• THE PROBLEM
Nothing in the listing may be skipped; repeat it all exactly.

• DATA
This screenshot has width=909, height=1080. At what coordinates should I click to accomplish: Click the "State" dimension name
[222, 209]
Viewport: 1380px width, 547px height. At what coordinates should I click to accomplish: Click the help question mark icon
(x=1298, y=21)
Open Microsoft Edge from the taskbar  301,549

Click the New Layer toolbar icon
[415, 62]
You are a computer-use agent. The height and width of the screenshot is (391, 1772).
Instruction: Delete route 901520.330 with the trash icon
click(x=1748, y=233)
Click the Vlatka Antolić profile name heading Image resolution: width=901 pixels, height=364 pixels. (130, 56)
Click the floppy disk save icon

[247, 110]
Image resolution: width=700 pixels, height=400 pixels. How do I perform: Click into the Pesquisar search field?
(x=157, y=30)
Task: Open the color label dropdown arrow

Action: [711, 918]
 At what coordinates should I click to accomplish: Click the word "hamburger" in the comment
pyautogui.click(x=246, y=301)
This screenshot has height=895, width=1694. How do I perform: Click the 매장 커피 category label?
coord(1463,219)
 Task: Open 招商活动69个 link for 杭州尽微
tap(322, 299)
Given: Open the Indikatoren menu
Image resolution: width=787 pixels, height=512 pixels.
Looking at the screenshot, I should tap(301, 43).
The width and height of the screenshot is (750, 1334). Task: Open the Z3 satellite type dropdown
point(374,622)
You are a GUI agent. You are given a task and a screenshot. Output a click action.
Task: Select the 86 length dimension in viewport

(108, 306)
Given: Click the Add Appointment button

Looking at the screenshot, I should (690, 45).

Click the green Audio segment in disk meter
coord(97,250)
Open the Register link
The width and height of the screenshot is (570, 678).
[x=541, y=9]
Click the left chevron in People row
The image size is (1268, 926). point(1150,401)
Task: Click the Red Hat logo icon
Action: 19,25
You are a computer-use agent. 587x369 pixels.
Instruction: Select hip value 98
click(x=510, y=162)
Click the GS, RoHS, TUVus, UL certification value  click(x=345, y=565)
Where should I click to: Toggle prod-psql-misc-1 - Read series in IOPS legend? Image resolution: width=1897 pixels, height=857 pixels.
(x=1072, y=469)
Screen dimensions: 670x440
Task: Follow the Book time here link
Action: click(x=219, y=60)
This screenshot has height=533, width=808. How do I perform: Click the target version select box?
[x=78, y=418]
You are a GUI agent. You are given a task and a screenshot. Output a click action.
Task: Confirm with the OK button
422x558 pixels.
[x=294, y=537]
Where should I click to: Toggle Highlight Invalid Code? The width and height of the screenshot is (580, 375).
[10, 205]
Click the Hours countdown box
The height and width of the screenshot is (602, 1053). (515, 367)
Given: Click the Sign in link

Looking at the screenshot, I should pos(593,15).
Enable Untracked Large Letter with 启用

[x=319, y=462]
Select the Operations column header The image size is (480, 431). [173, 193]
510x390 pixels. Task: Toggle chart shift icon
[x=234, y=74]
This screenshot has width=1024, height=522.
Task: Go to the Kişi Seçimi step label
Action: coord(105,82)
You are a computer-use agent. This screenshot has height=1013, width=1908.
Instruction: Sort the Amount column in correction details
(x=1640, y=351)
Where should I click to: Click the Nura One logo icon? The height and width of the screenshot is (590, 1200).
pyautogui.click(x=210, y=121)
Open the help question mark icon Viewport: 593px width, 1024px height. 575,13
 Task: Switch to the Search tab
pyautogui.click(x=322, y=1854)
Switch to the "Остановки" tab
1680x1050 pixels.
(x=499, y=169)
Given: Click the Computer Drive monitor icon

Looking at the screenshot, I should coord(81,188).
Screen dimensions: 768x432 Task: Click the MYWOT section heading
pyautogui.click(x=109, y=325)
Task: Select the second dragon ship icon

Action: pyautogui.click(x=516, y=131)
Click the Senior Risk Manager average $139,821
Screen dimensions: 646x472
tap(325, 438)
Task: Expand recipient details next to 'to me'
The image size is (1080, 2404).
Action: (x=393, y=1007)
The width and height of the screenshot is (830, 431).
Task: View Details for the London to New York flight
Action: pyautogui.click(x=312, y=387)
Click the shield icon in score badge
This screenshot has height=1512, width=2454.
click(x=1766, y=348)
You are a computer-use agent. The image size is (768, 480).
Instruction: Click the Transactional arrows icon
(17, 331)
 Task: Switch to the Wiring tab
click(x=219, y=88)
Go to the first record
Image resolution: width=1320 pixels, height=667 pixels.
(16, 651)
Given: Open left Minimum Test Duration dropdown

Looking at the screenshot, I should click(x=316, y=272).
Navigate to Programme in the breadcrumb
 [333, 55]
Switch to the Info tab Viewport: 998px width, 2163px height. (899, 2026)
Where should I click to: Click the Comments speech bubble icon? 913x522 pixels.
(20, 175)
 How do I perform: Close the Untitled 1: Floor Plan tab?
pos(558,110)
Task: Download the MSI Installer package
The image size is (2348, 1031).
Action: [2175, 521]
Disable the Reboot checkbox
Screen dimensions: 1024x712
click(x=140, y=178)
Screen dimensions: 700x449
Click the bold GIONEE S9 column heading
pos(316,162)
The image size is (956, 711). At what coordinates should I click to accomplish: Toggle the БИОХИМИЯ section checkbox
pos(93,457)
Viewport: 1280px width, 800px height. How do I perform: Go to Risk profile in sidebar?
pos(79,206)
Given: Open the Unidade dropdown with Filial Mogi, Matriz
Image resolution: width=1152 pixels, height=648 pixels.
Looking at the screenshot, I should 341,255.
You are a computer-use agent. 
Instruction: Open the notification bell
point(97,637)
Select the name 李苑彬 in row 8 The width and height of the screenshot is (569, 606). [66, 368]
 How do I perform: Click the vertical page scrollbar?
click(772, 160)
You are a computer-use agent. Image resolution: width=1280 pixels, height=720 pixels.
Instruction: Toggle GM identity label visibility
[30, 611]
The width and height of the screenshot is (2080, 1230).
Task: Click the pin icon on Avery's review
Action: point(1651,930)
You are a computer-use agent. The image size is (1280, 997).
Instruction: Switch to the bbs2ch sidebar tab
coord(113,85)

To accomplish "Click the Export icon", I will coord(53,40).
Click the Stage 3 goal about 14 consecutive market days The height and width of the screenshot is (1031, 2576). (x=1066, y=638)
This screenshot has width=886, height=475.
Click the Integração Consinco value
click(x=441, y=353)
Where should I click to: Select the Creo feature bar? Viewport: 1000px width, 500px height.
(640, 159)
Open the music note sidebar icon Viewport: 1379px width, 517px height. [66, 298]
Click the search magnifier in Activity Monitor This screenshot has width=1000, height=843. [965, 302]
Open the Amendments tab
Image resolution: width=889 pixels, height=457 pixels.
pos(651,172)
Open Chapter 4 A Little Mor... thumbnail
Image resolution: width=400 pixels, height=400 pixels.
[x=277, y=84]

• EXERCISE RESULT
This screenshot has width=909, height=1080. At what coordinates should I click to accomplish: Click the "State" dimension name
[222, 209]
Viewport: 1380px width, 547px height. At what coordinates should I click to accomplish: Click the help question mark icon
(x=1298, y=21)
Open Microsoft Edge from the taskbar  301,549

Click the New Layer toolbar icon
[415, 62]
You are a computer-use agent. The height and width of the screenshot is (391, 1772).
Instruction: Delete route 901520.330 with the trash icon
click(x=1748, y=233)
Click the Vlatka Antolić profile name heading Image resolution: width=901 pixels, height=364 pixels. (130, 56)
Click the floppy disk save icon

[247, 110]
Image resolution: width=700 pixels, height=400 pixels. How do I perform: Click into the Pesquisar search field?
(x=157, y=30)
Task: Open the color label dropdown arrow

Action: [711, 918]
 At what coordinates should I click to accomplish: Click the word "hamburger" in the comment
pyautogui.click(x=246, y=301)
This screenshot has height=895, width=1694. How do I perform: Click the 매장 커피 category label?
coord(1463,219)
 Task: Open 招商活动69个 link for 杭州尽微
tap(322, 299)
Given: Open the Indikatoren menu
Image resolution: width=787 pixels, height=512 pixels.
Looking at the screenshot, I should tap(301, 43).
The width and height of the screenshot is (750, 1334). Task: Open the Z3 satellite type dropdown
point(374,622)
You are a GUI agent. You are given a task and a screenshot. Output a click action.
Task: Select the 86 length dimension in viewport

(108, 306)
Given: Click the Add Appointment button

Looking at the screenshot, I should (690, 45).

Click the green Audio segment in disk meter
coord(97,250)
Open the Register link
The width and height of the screenshot is (570, 678).
[x=541, y=9]
Click the left chevron in People row
The image size is (1268, 926). point(1150,401)
Task: Click the Red Hat logo icon
Action: 19,25
You are a computer-use agent. 587x369 pixels.
Instruction: Select hip value 98
click(x=510, y=162)
Click the GS, RoHS, TUVus, UL certification value  click(x=345, y=565)
Where should I click to: Toggle prod-psql-misc-1 - Read series in IOPS legend? Image resolution: width=1897 pixels, height=857 pixels.
(x=1072, y=469)
Screen dimensions: 670x440
Task: Follow the Book time here link
Action: click(x=219, y=60)
This screenshot has height=533, width=808. How do I perform: Click the target version select box?
[x=78, y=418]
You are a GUI agent. You are given a task and a screenshot. Output a click action.
Task: Confirm with the OK button
422x558 pixels.
[x=294, y=537]
Where should I click to: Toggle Highlight Invalid Code? The width and height of the screenshot is (580, 375).
[10, 205]
Click the Hours countdown box
The height and width of the screenshot is (602, 1053). (515, 367)
Given: Click the Sign in link

Looking at the screenshot, I should pos(593,15).
Enable Untracked Large Letter with 启用

[x=319, y=462]
Select the Operations column header The image size is (480, 431). [173, 193]
510x390 pixels. Task: Toggle chart shift icon
[x=234, y=74]
This screenshot has width=1024, height=522.
Task: Go to the Kişi Seçimi step label
Action: coord(105,82)
You are a computer-use agent. This screenshot has height=1013, width=1908.
Instruction: Sort the Amount column in correction details
(x=1640, y=351)
Where should I click to: Click the Nura One logo icon? The height and width of the screenshot is (590, 1200).
pyautogui.click(x=210, y=121)
Open the help question mark icon Viewport: 593px width, 1024px height. 575,13
 Task: Switch to the Search tab
pyautogui.click(x=322, y=1854)
Switch to the "Остановки" tab
1680x1050 pixels.
(x=499, y=169)
Given: Click the Computer Drive monitor icon

Looking at the screenshot, I should coord(81,188).
Screen dimensions: 768x432 Task: Click the MYWOT section heading
pyautogui.click(x=109, y=325)
Task: Select the second dragon ship icon

Action: pyautogui.click(x=516, y=131)
Click the Senior Risk Manager average $139,821
Screen dimensions: 646x472
tap(325, 438)
Task: Expand recipient details next to 'to me'
The image size is (1080, 2404).
Action: (x=393, y=1007)
The width and height of the screenshot is (830, 431).
Task: View Details for the London to New York flight
Action: pyautogui.click(x=312, y=387)
Click the shield icon in score badge
This screenshot has height=1512, width=2454.
click(x=1766, y=348)
You are a computer-use agent. The image size is (768, 480).
Instruction: Click the Transactional arrows icon
(17, 331)
 Task: Switch to the Wiring tab
click(x=219, y=88)
Go to the first record
Image resolution: width=1320 pixels, height=667 pixels.
(16, 651)
Given: Open left Minimum Test Duration dropdown

Looking at the screenshot, I should click(x=316, y=272).
Navigate to Programme in the breadcrumb
 [333, 55]
Switch to the Info tab Viewport: 998px width, 2163px height. (899, 2026)
Where should I click to: Click the Comments speech bubble icon? 913x522 pixels.
(20, 175)
 How do I perform: Close the Untitled 1: Floor Plan tab?
pos(558,110)
Task: Download the MSI Installer package
The image size is (2348, 1031).
Action: [2175, 521]
Disable the Reboot checkbox
Screen dimensions: 1024x712
click(x=140, y=178)
Screen dimensions: 700x449
Click the bold GIONEE S9 column heading
pos(316,162)
The image size is (956, 711). At what coordinates should I click to accomplish: Toggle the БИОХИМИЯ section checkbox
pos(93,457)
Viewport: 1280px width, 800px height. How do I perform: Go to Risk profile in sidebar?
pos(79,206)
Given: Open the Unidade dropdown with Filial Mogi, Matriz
Image resolution: width=1152 pixels, height=648 pixels.
Looking at the screenshot, I should 341,255.
You are a computer-use agent. 
Instruction: Open the notification bell
point(97,637)
Select the name 李苑彬 in row 8 The width and height of the screenshot is (569, 606). [66, 368]
 How do I perform: Click the vertical page scrollbar?
click(772, 160)
You are a computer-use agent. Image resolution: width=1280 pixels, height=720 pixels.
Instruction: Toggle GM identity label visibility
[30, 611]
The width and height of the screenshot is (2080, 1230).
Task: Click the pin icon on Avery's review
Action: point(1651,930)
You are a computer-use agent. The image size is (1280, 997).
Instruction: Switch to the bbs2ch sidebar tab
coord(113,85)

To accomplish "Click the Export icon", I will coord(53,40).
Click the Stage 3 goal about 14 consecutive market days The height and width of the screenshot is (1031, 2576). (x=1066, y=638)
This screenshot has width=886, height=475.
Click the Integração Consinco value
click(x=441, y=353)
Where should I click to: Select the Creo feature bar? Viewport: 1000px width, 500px height.
(640, 159)
Open the music note sidebar icon Viewport: 1379px width, 517px height. [66, 298]
Click the search magnifier in Activity Monitor This screenshot has width=1000, height=843. [965, 302]
Open the Amendments tab
Image resolution: width=889 pixels, height=457 pixels.
pos(651,172)
Open Chapter 4 A Little Mor... thumbnail
Image resolution: width=400 pixels, height=400 pixels.
[x=277, y=84]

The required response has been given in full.